Wiener Noblesse&(goldene) Sauereien - 2

Samstag, 2. Tageshälfte

An die Hand genommen, führte Markos mich aus unserem Versteck in den Büschen wieder zurück auf die Parkwege des Burggartens mitten im schönen Wien.

Mit noch etwas weichen Knien und glasigen Augen spürte ich, wie sich die Nässe meines Pfläumchens, die letzten Tropfen Urins und viel Lustflüssigkeit in das Höschen saugten. Dort verteilten sie sich und drückten dann wieder feucht zurück gegen meine Schamlippen und verdeutlichten mir bei jedem Schritt, was für eine perverse, notgeile kleine Schlampe ich doch war.

Allerdings war ich jetzt, nach meinem Orgasmus, der sich von Markos unbeabsichtigt verselbständigt hatte, befriedigt und hatte erst einmal genug von Schweinkram. Eigentlich wäre ich jetzt am liebsten nach Hause gefahren, hätte mir das eingesaute Dessous ausgezogen und mich frisch geduscht.

Aber Markos Hunger war größer – also blieb mir nichts anderes übrig, als mit ihm ein typisch wienerisches Lokal anzusteuern, das Gemütlichkeit und Tradition ausstrahlte.

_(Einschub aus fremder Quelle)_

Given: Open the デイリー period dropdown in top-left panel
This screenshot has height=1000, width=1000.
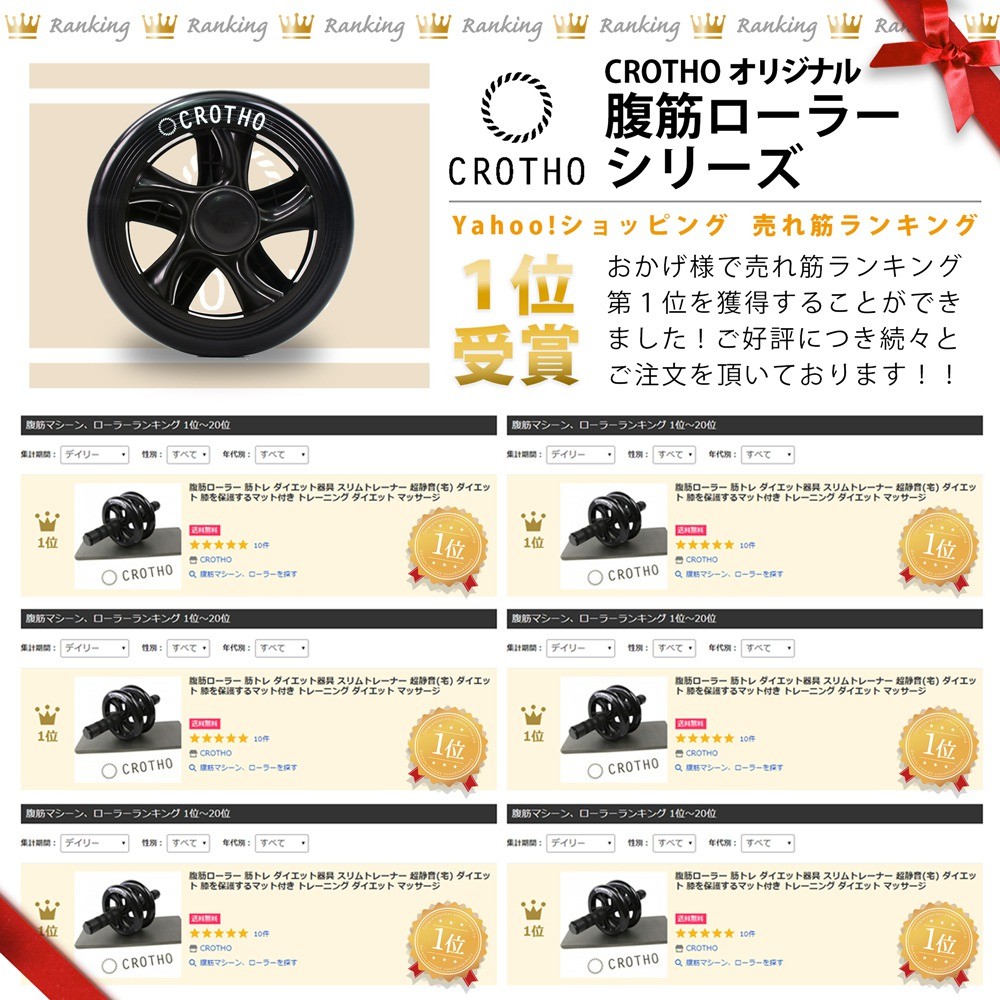Looking at the screenshot, I should [x=95, y=455].
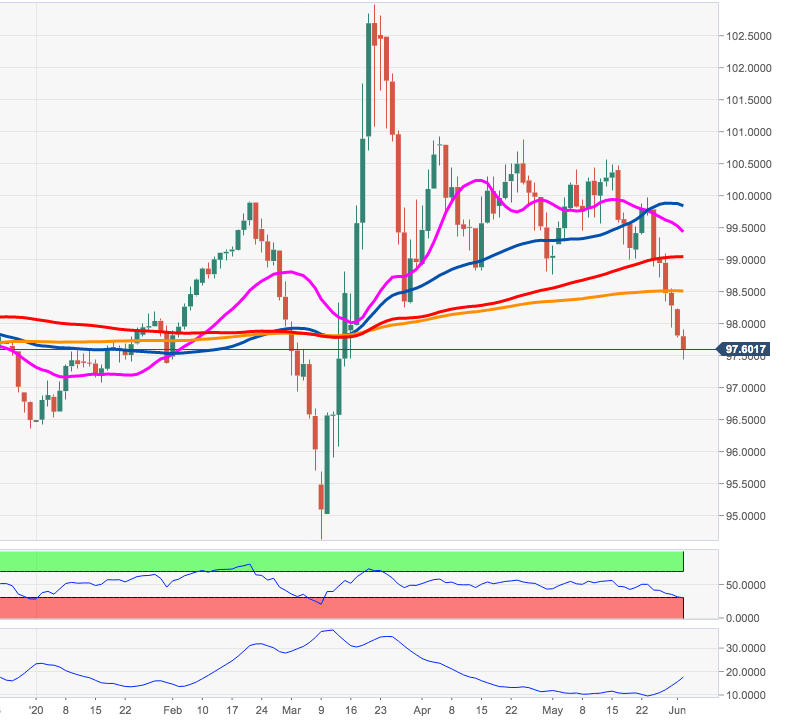
Task: Click the '20 year marker on time axis
Action: click(36, 711)
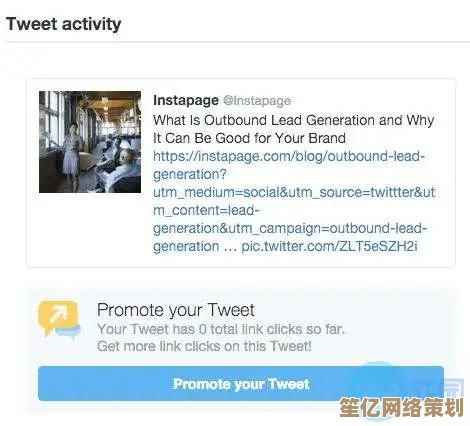Open the instapage.com/blog/outbound-lead- URL line

click(x=289, y=156)
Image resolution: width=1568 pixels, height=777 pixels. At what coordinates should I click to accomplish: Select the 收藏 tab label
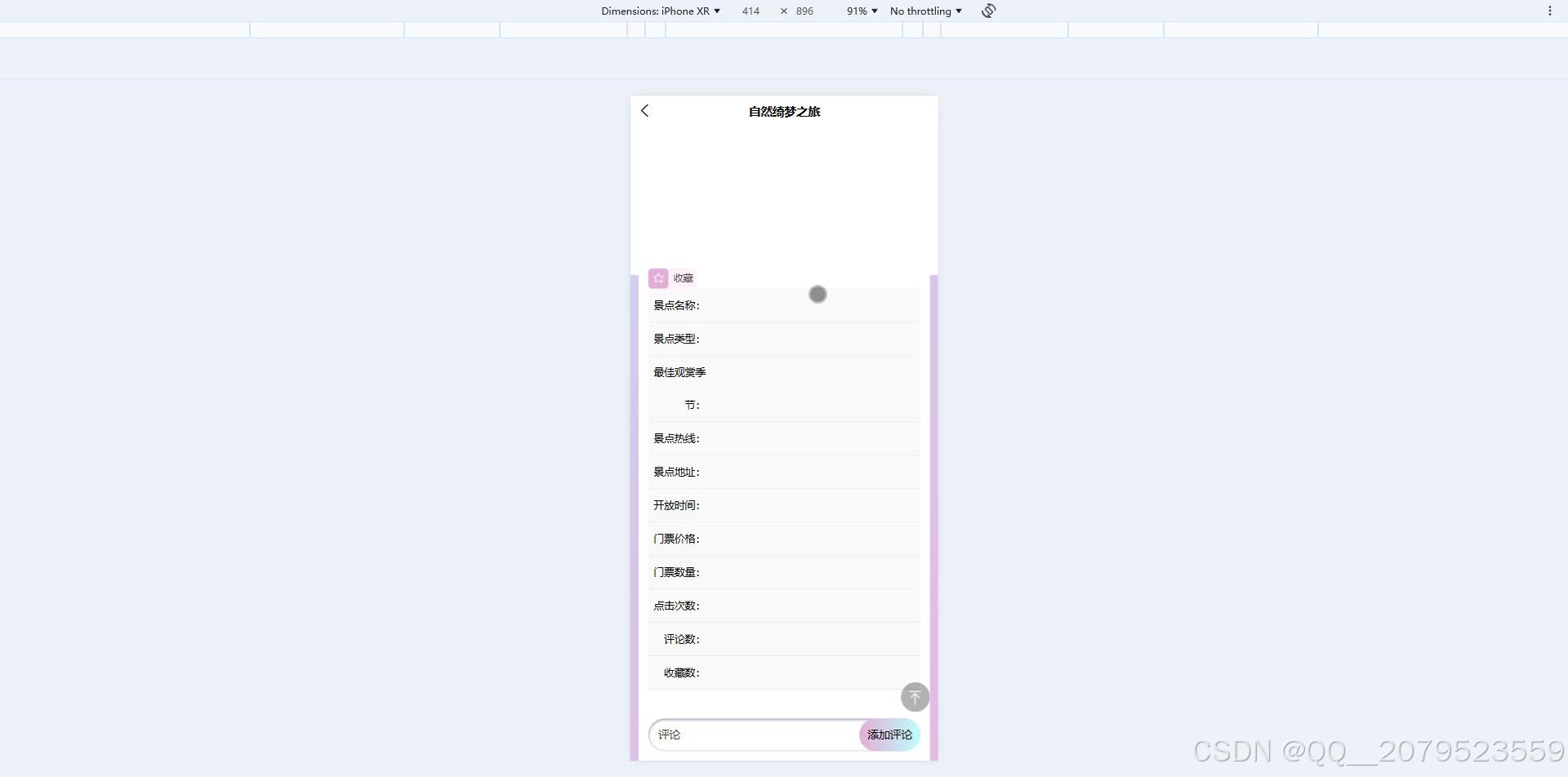click(x=683, y=278)
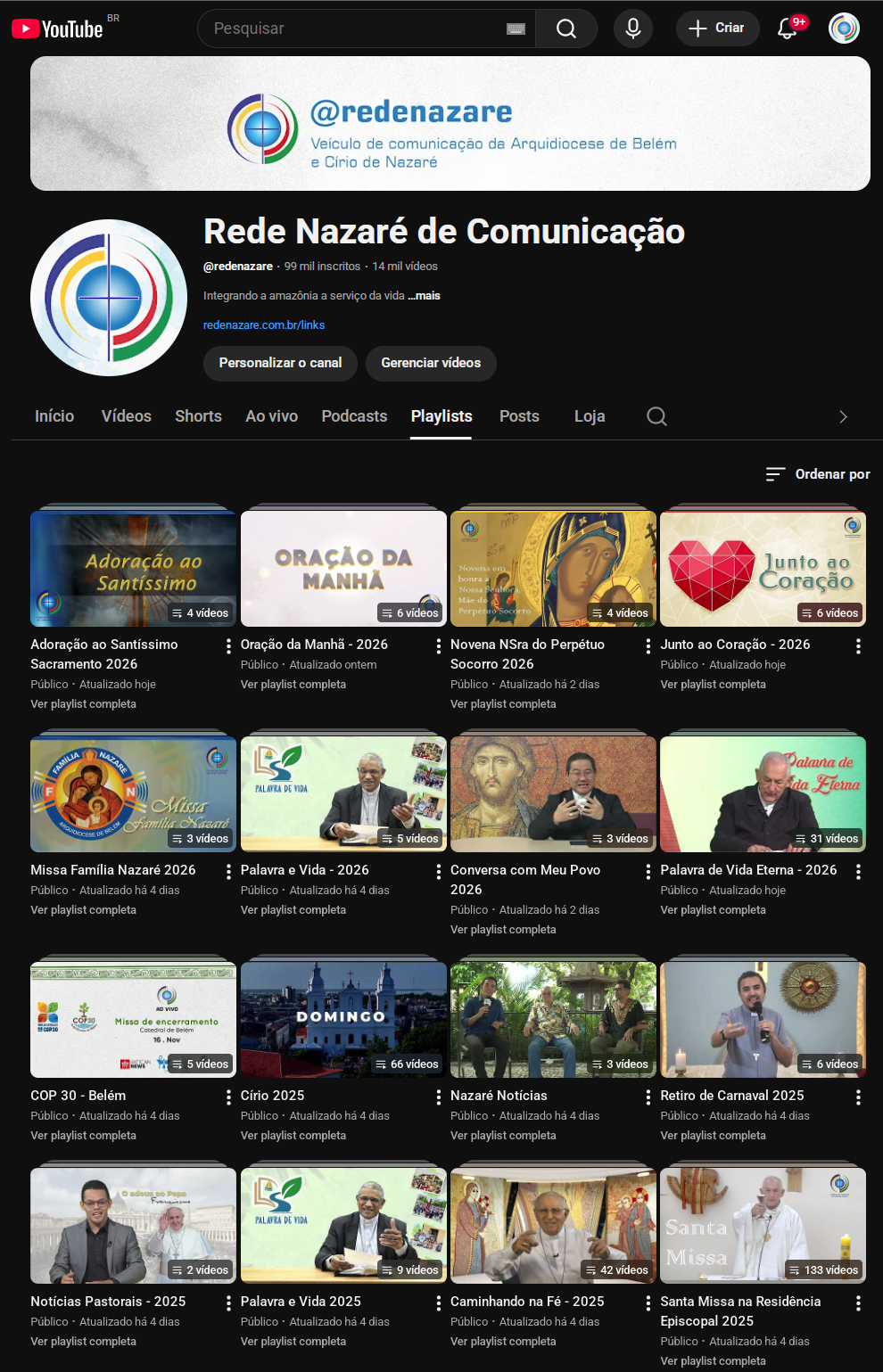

Wir setzten uns in eine etwas abgelegene Ecke, die uns ein kleines Stückchen Intimität bot. Während wir auf den Kellner warteten, zog Markos mit einem schelmischen Lächeln eine Augenbraue hoch.

„Du wirkst so unruhig“, meinte er leise, während sein Blick über mein Gesicht wanderte. „Liegt das am Hunger… oder an dem kleinen Geheimnis, das du mitgebracht hast?“

Ich spürte, wie mir die Wärme in die Wangen stieg, er wusste genau, dass es mir unangenehm war. Selbst wenn es nur ein bisschen Harnrest in meinem Höschen war, wollte ich damit nicht gern in der Öffentlichkeit sein.

Verlegen griff ich hastig nach der Speisekarte und sondierte, nervös ob jemand in Hörweite war, Seine Andeutung versuchte ich mit einem übertrieben unschuldigen Ton zu überspielen: „Ich weiß gar nicht, wovon du redest. Ich denke nur ans Essen.“

„Ach ja?“ Seine Stimme klang tief und vergnügt, während sein Fuß unter dem Tisch ganz zufällig meinen berührte. „Komisch… ich könnte schwören, dass es dir grade peinlich ist darüber zu reden.“

„Vielleicht“, gab ich etwas unsicher zurück und sah kurz über die Karte hinweg, „aber immerhin bin ich noch sittsam angezogen.“

Er lachte leise, beugte sich etwas näher und ließ seinen Atem spürbar über meine Wange streichen. „Noch, ja.“ Dann fügte er hinzu, halb im Spaß, halb viel zu ernst: „Und du weißt, das wird nicht so bleiben.“

Jemand vom Personal kam und wir bestellten das kulinarische Highlight der Stadt, das berĂĽhmte Wiener Schnitzel.

Doch nicht das Essen stand jetzt in meinem Fokus, sein letzter Satz hallte in mir nach. Zwar war ich dieses Mal befriedigt und zufrieden, aber mein Liebhaber nicht, wie mir dabei auffiel. Noch während der Kellner am Tisch stand, hörte sein leises, bestimmtes Flüstern in mein Ohr: “Du wirst mir gleich deinen Slip geben.”